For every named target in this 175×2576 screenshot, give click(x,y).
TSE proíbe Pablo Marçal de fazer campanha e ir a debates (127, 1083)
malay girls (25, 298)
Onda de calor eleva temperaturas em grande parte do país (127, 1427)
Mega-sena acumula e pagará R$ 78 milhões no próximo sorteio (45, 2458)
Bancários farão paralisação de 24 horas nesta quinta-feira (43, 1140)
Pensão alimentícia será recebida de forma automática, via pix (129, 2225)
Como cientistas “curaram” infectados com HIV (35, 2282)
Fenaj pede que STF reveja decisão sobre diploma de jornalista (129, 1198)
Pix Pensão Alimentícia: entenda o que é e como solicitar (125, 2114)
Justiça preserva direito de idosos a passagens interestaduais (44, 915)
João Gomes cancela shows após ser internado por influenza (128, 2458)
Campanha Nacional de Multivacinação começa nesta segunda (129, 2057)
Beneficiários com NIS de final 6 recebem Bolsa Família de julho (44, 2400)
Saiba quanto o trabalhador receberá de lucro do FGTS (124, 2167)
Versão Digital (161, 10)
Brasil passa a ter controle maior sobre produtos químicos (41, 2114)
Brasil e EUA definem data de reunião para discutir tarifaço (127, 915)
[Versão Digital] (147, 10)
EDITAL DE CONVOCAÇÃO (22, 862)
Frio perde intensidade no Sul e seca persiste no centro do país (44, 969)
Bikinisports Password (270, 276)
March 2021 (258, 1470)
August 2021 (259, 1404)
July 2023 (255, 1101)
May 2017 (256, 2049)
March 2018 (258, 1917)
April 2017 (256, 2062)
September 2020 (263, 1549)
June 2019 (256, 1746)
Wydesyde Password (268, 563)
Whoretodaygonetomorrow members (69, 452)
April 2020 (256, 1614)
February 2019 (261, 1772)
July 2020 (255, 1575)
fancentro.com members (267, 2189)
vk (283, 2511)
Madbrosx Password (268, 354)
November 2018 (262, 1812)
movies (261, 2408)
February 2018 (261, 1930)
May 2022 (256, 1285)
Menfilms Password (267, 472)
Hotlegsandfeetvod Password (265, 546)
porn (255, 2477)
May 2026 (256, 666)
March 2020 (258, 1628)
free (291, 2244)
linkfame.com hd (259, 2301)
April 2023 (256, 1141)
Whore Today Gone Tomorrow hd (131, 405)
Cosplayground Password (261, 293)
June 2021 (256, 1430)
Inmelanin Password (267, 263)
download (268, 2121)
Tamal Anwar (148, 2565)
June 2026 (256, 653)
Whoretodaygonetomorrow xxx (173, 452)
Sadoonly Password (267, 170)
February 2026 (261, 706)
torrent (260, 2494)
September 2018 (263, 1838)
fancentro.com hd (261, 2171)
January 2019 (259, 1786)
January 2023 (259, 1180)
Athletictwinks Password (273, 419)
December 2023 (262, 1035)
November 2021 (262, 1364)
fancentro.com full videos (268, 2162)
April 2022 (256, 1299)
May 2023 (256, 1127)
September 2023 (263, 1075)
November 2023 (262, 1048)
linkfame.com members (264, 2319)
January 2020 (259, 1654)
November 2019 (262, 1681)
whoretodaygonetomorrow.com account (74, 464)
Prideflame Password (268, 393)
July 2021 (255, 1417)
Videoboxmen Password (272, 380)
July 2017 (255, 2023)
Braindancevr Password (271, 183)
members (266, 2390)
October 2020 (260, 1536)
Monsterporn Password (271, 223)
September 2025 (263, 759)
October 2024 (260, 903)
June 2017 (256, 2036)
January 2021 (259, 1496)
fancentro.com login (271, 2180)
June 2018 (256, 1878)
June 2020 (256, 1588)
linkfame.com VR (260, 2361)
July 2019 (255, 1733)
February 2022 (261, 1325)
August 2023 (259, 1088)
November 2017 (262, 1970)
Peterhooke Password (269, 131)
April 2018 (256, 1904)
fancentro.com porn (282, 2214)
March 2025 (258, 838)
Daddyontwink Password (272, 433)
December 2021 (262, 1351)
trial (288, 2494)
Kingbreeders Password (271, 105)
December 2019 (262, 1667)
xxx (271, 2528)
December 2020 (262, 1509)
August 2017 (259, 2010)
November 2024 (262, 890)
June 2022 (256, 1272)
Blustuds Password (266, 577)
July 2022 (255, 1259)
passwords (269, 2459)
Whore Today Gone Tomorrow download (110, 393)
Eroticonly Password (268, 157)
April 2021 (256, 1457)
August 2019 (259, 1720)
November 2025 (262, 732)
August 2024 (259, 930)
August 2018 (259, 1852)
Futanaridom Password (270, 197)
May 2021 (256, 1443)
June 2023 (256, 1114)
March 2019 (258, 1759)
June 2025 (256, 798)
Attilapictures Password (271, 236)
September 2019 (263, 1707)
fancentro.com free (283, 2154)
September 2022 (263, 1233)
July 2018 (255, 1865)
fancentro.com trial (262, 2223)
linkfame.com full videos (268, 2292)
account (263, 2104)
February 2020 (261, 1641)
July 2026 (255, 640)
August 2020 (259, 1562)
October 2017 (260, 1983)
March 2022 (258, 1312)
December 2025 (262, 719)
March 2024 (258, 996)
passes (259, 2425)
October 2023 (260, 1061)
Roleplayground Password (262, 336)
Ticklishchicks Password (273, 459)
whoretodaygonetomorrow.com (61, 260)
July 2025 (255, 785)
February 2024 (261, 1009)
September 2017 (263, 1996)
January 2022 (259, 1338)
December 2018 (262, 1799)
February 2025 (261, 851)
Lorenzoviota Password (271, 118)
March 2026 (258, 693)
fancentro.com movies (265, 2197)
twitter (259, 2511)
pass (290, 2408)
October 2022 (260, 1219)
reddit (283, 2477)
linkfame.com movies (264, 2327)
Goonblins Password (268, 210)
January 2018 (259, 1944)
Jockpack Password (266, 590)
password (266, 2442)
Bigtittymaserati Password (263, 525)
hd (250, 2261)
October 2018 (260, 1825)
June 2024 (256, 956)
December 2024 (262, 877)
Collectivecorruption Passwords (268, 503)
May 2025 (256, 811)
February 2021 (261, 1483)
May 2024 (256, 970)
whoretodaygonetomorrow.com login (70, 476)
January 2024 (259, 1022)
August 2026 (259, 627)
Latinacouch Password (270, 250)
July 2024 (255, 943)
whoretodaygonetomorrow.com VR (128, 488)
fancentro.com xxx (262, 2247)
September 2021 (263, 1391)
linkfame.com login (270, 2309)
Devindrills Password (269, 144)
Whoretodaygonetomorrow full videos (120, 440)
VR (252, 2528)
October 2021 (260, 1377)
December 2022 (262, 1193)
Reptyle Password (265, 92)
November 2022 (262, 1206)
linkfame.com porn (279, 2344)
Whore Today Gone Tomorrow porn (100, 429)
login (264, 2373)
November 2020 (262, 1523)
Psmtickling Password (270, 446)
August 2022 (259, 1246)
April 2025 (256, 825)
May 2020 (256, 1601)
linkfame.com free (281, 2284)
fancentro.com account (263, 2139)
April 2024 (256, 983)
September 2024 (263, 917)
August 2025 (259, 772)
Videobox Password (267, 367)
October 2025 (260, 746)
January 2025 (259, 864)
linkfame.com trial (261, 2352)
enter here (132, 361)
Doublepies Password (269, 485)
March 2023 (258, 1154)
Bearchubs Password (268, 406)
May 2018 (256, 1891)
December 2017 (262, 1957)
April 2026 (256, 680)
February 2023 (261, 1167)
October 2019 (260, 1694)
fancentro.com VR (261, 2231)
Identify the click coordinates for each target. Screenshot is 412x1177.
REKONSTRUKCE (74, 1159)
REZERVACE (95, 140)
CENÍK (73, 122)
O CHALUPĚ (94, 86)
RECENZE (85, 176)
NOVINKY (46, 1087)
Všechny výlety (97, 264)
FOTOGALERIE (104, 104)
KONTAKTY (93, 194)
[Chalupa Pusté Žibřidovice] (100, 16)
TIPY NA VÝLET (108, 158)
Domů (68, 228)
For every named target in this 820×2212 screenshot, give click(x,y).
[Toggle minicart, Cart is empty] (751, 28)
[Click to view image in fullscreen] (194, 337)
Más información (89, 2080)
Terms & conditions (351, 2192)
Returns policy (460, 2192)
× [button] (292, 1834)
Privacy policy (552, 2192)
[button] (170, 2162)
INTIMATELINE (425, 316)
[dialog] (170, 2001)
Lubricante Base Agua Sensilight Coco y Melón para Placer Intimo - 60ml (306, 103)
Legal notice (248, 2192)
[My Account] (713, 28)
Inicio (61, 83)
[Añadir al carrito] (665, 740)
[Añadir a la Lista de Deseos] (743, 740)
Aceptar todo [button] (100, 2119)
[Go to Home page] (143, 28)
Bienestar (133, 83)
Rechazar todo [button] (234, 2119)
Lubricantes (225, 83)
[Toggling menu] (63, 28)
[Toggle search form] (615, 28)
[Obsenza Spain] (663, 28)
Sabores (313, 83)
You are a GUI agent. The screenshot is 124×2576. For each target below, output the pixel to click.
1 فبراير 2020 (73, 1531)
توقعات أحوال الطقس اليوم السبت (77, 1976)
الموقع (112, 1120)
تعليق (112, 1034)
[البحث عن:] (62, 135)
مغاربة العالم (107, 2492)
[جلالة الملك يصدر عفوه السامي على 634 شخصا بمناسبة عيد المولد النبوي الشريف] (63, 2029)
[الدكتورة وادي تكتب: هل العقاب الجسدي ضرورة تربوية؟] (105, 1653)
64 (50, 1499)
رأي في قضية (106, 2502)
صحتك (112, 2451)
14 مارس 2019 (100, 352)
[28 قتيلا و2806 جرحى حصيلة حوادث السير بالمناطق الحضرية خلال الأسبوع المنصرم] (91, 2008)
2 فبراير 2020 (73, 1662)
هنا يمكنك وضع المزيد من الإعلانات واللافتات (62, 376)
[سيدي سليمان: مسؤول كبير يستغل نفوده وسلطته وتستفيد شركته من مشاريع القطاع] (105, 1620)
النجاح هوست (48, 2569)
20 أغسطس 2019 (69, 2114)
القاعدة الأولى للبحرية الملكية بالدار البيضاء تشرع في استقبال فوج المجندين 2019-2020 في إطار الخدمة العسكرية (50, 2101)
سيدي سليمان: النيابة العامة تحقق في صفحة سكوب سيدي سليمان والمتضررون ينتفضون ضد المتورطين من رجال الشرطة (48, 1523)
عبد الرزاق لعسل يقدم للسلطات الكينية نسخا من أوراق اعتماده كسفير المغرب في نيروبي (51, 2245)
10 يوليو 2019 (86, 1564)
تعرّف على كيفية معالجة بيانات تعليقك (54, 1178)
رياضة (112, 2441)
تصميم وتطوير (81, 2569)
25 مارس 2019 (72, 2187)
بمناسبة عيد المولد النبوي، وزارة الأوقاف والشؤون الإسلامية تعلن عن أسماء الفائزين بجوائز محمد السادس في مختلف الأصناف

⁂

**Task prompt**
Give back exactly the lines above starting at the line where "January 2020 (259, 1654)" appears and ending at the line where "March 2024 (258, 996)" appears, both included, with no other lines.

**Solution to the problem**
January 2020 (259, 1654)
November 2019 (262, 1681)
whoretodaygonetomorrow.com account (74, 464)
Prideflame Password (268, 393)
July 2021 (255, 1417)
Videoboxmen Password (272, 380)
July 2017 (255, 2023)
Braindancevr Password (271, 183)
members (266, 2390)
October 2020 (260, 1536)
Monsterporn Password (271, 223)
September 2025 (263, 759)
October 2024 (260, 903)
June 2017 (256, 2036)
January 2021 (259, 1496)
fancentro.com login (271, 2180)
June 2018 (256, 1878)
June 2020 (256, 1588)
linkfame.com VR (260, 2361)
July 2019 (255, 1733)
February 2022 (261, 1325)
August 2023 (259, 1088)
November 2017 (262, 1970)
Peterhooke Password (269, 131)
April 2018 (256, 1904)
fancentro.com porn (282, 2214)
March 2025 (258, 838)
Daddyontwink Password (272, 433)
December 2021 (262, 1351)
trial (288, 2494)
Kingbreeders Password (271, 105)
December 2019 (262, 1667)
xxx (271, 2528)
December 2020 (262, 1509)
August 2017 (259, 2010)
November 2024 (262, 890)
June 2022 (256, 1272)
Blustuds Password (266, 577)
July 2022 (255, 1259)
passwords (269, 2459)
Whore Today Gone Tomorrow download (110, 393)
Eroticonly Password (268, 157)
April 2021 (256, 1457)
August 2019 (259, 1720)
November 2025 (262, 732)
August 2024 (259, 930)
August 2018 (259, 1852)
Futanaridom Password (270, 197)
May 2021 (256, 1443)
June 2023 (256, 1114)
March 2019 (258, 1759)
June 2025 (256, 798)
Attilapictures Password (271, 236)
September 2019 (263, 1707)
fancentro.com free (283, 2154)
September 2022 (263, 1233)
July 2018 (255, 1865)
fancentro.com trial (262, 2223)
linkfame.com full videos (268, 2292)
account (263, 2104)
February 2020 (261, 1641)
July 2026 (255, 640)
August 2020 (259, 1562)
October 2017 (260, 1983)
March 2022 (258, 1312)
December 2025 (262, 719)
March 2024 (258, 996)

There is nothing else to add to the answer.